TEXTABSCHNITT —
_ _ _ _

Hanne Hiob - Ein Portrait der Brecht-Tochter - Trägerin des Aachener Friedenspreises 2005Bilder

'Nie wieder Faschismus -
nie wieder Krieg!'

Presseerklärung der Initiative 'Aachener Friedenspreis' zur Auszeichnung der Schauspielerin und Autorin Hanne Hiob, 9.5.2005

Wir würdigen mit dem Aachener Friedenspreis an Frau Hanne Hiob das Lebenswerk eines Menschen, der sich seit mehr als 30 Jahren unerschrocken und mit all seiner Kraft gegen Faschismus, Rassismus und Krieg eingesetzt hat. Die Losung: „Nie wieder Faschismus - nie wieder Krieg!“ ist stets ihr Leitmotiv geblieben.

Die Verleihung des Friedenspreises an Hanne Hiob setzt ein Zeichen gegen alle neonazistischen Versuche, den Faschismus wieder salonfähig zu machen. Er ist ein Signal gegen Rechtsradikalismus und die wachsende Militarisierung in unserem Land sein.

Hanne Hiob ist Widerstandskämpferin gegen „Rechts“ und gegen den Krieg. Das Etikett „Radikale“ stand der grimmigen Kassandra bestens, galt ihr als Ehrenzeichen. Mit dem „Anachronistischen Zug“ und der „Legende vom toten Soldaten“ wird immer wieder auf die Gefahr hingewiesen, dass dieses alte/neue Deutschland erneut den Weg geht, der Deutschland in den Krieg führt. Der ausgegrabene tote Soldat, der immer wieder „kriegsverwendungsfähig“ (k. v.) erklärt wird, symbolisiert, dass die Mächtigen in unserem Lande immer wieder den toten Soldaten aktivieren, also Krieg führen. Und insofern war und ist es geradezu eine - kassandrahafte - Offenbarung, dass Deutschland wieder Krieg führen würde.

_ _ _ _

AUFGABE 1 —
Beantworte anhand der Presseerklärung zu Hanne Hiob:
(a) Seit wie vielen Jahren setzt sich Hanne Hiob gegen Faschismus, Rassismus und Krieg ein?
(b) Welche Losung ist stets ihr Leitmotiv geblieben?
(c) Wofür steht die Abkürzung „k. v.“?
AUFGABE 2 — Wie könnte die Presseerklärung zu Hanne Hiob nach ihrem letzten Satz weitergehen? Schreibe die Fortsetzung.
Die Einträge braucht man zum Lösen nicht.

ENTNOMMENES MATERIAL —

_ _ _ _

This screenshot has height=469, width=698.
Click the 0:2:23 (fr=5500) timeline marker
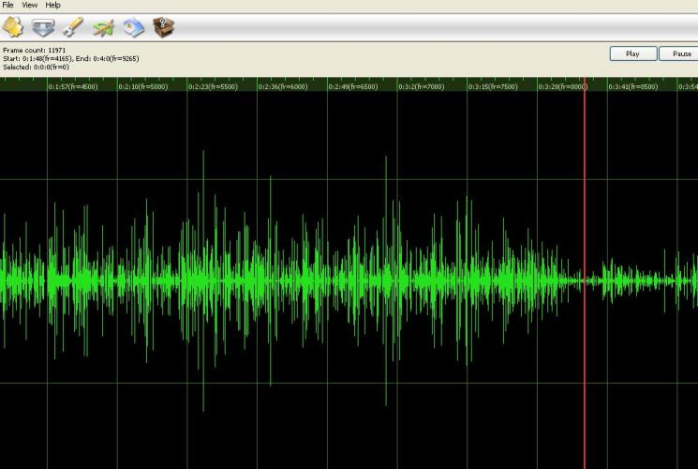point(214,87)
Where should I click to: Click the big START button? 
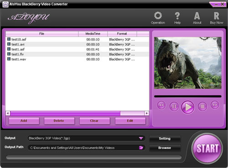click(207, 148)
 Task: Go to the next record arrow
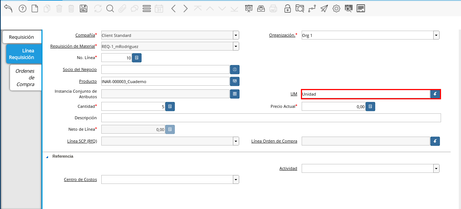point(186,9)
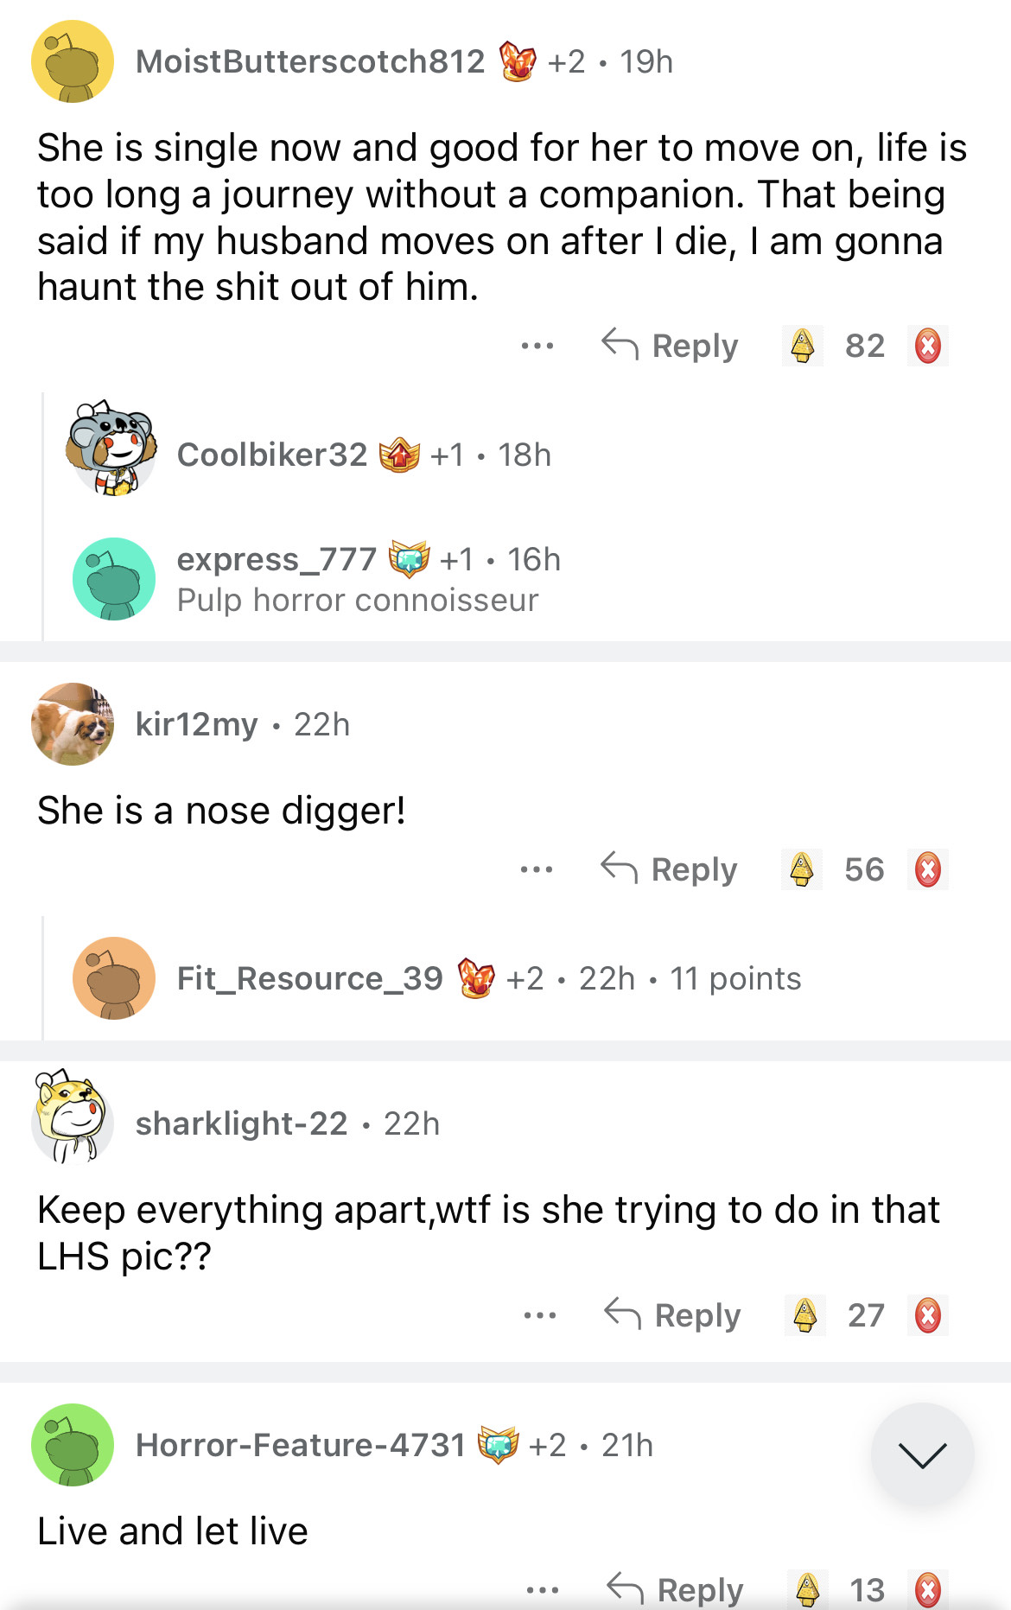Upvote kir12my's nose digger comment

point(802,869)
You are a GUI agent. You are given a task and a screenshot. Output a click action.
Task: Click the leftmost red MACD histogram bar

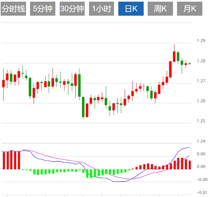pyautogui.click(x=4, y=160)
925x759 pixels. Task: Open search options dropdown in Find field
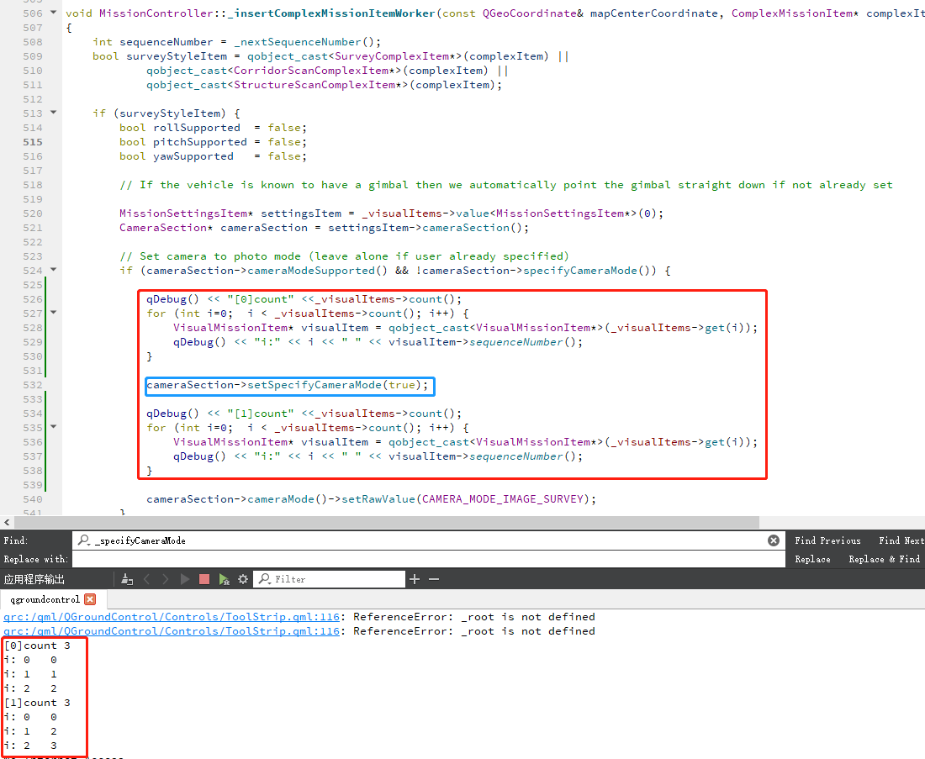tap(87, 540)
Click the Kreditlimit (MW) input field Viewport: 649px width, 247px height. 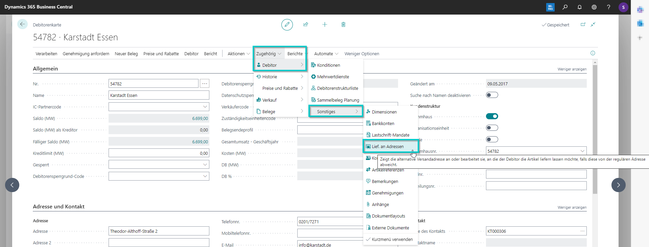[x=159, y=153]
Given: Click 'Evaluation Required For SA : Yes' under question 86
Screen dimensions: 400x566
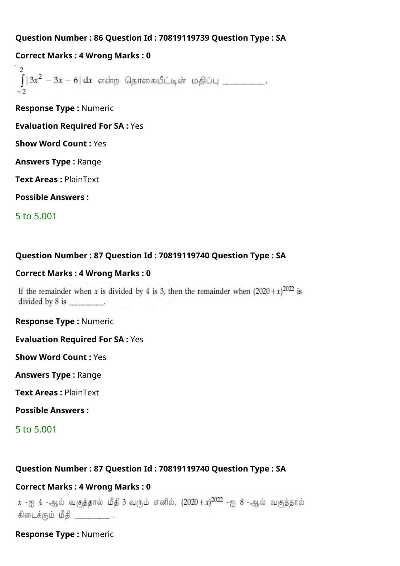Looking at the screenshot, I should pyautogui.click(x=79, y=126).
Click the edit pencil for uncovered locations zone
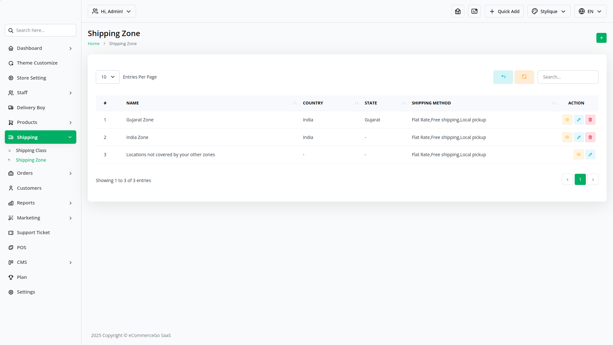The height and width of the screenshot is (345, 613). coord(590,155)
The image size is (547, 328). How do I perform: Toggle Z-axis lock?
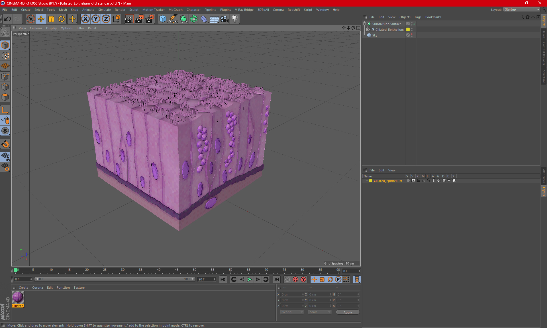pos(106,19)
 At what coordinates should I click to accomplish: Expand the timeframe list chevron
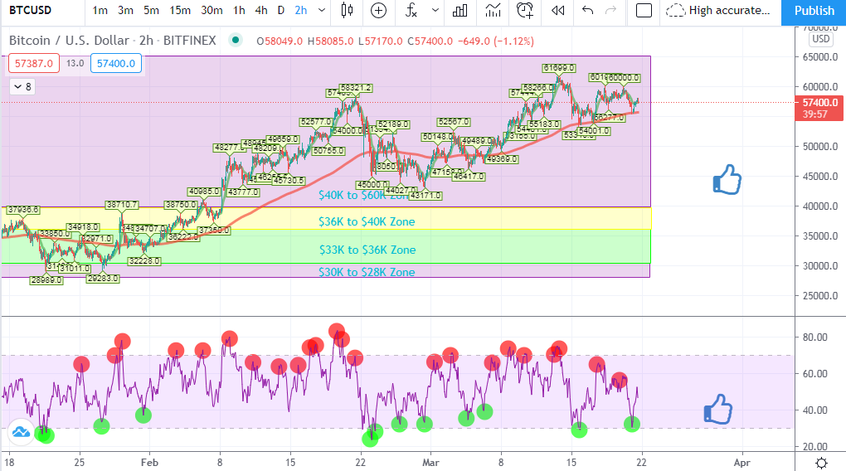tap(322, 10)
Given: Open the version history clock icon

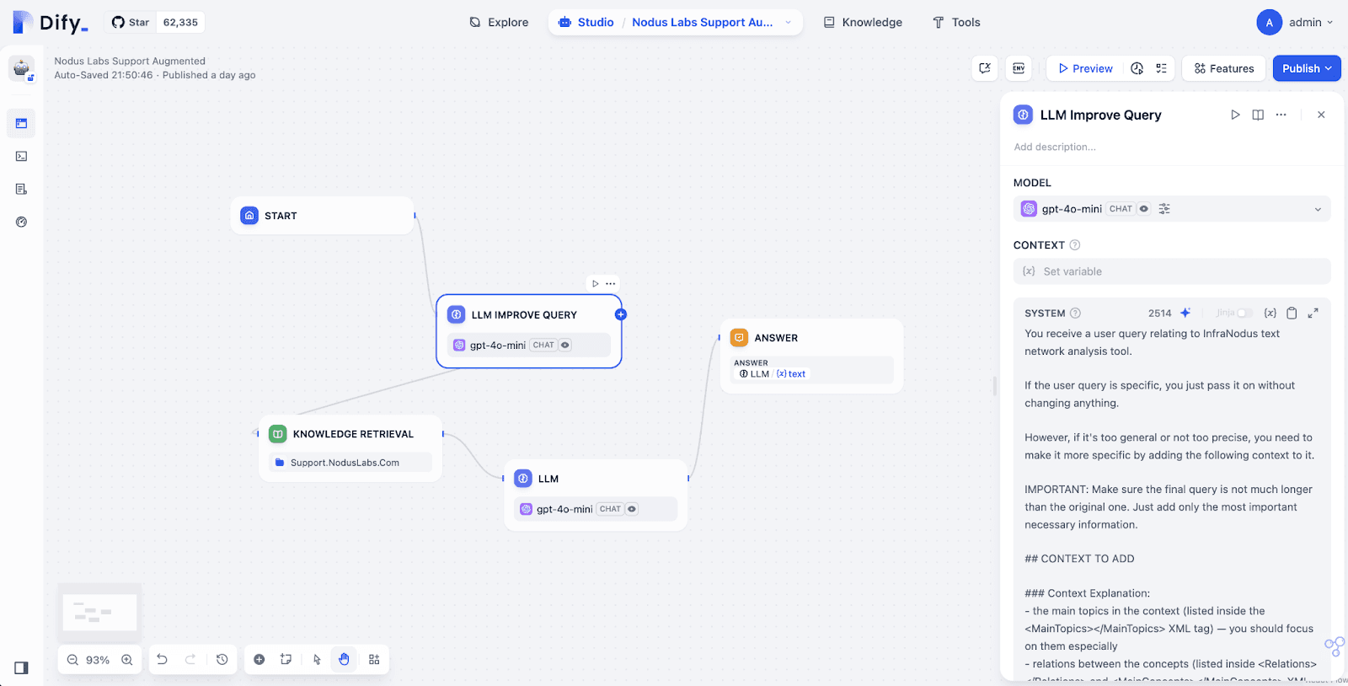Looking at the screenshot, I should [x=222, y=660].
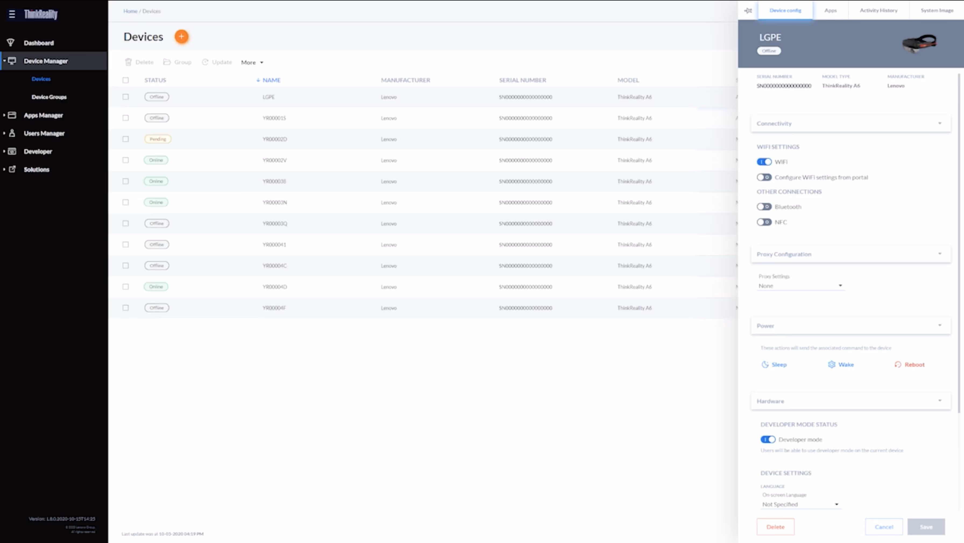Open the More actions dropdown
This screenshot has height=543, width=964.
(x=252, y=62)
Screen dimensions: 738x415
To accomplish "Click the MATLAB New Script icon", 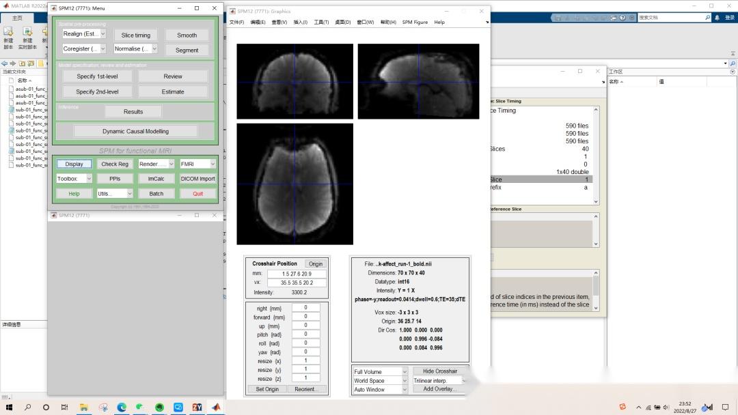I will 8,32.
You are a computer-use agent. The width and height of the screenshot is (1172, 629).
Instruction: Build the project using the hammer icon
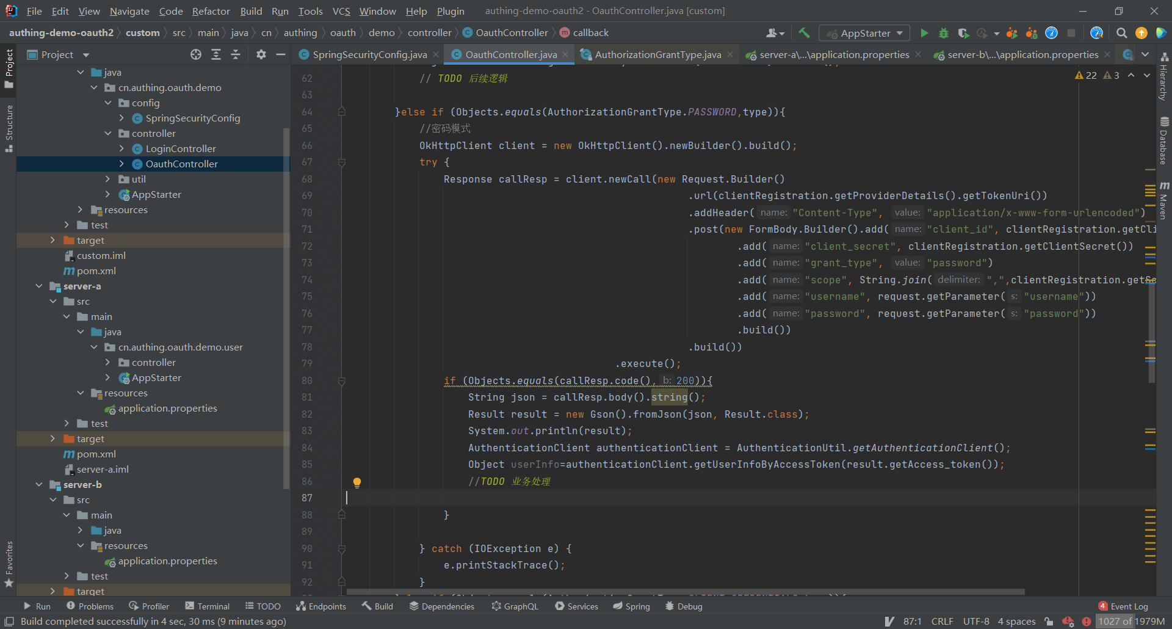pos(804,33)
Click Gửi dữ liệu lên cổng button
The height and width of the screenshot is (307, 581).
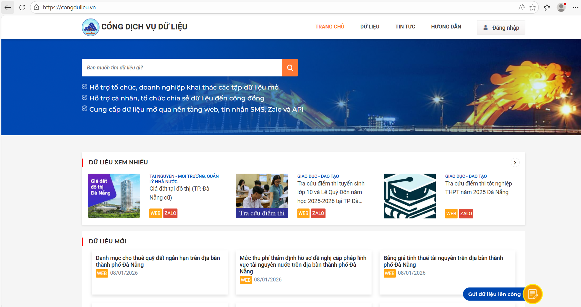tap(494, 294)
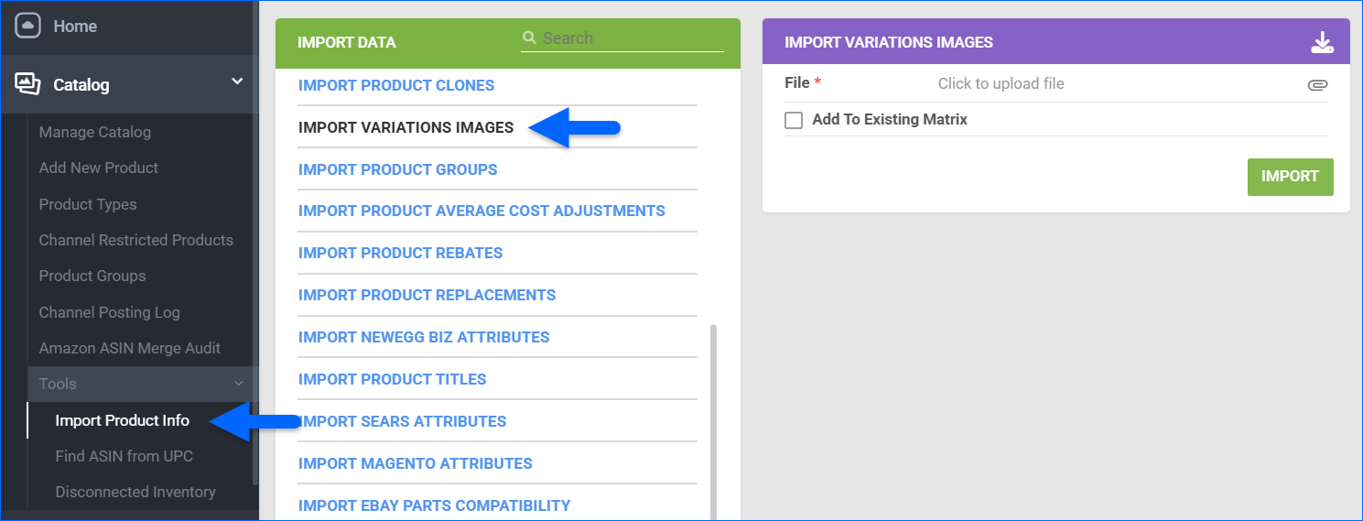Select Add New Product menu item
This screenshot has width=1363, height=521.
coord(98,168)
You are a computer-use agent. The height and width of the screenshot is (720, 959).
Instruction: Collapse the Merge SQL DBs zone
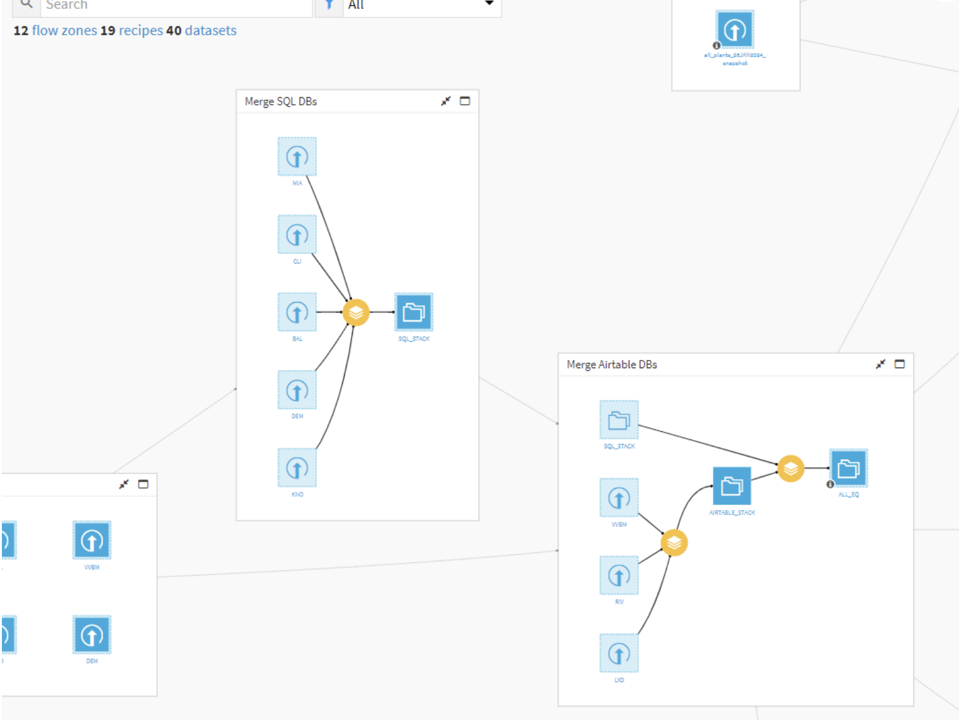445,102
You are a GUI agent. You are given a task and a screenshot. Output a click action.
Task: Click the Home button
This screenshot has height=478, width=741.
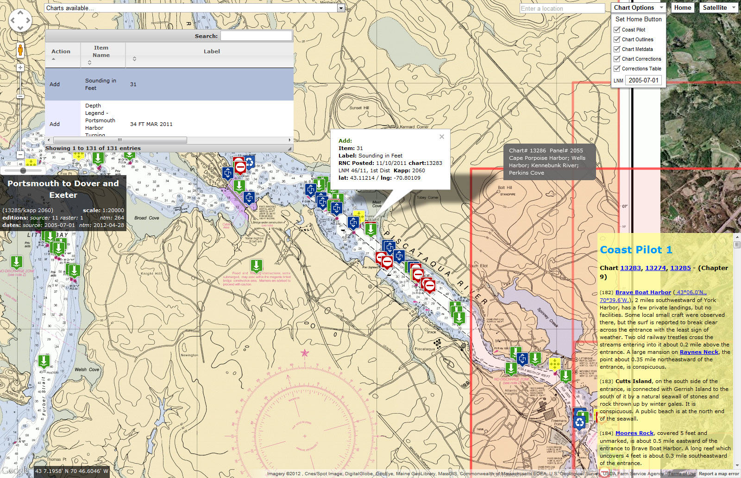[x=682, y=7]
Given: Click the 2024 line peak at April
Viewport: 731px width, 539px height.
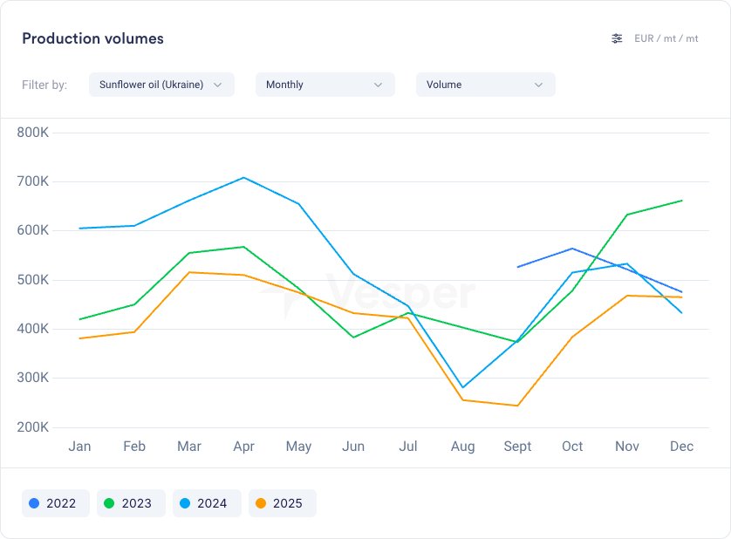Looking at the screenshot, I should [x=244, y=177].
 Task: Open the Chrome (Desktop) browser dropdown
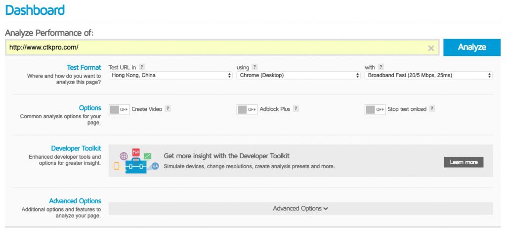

_ _ _ _

LÖSUNG 1 —
(a) Seit mehr als 30 Jahren.
(b) „Nie wieder Faschismus - nie wieder Krieg!“
(c) Für „kriegsverwendungsfähig“.

LÖSUNG 2 —
Hanne Hiob agitierte und arbeitet auch heute noch in einer Vielzahl von Soloprogrammen („O Deutschland, bleiche Mutter“) sowie theatralische Aktionen für Asylbewerber, gegen Aufrüstung (80-er Jahre), gegen die vermeintlich post- und zugleich präfaschistische westdeutsche „Hai“-Society.

Hanne Hiob wurde als erste Tochter Bertolt Brechts aus der Ehe mit der Wiener Opernsängerin Marianne Zoff am 12. März 1923 in München geboren.

Während der Nazizeit schützte sie die Bekanntheit und Berühmtheit ihres Stiefvaters, Theo Lingen, vor der Verfolgung durch die Nazis.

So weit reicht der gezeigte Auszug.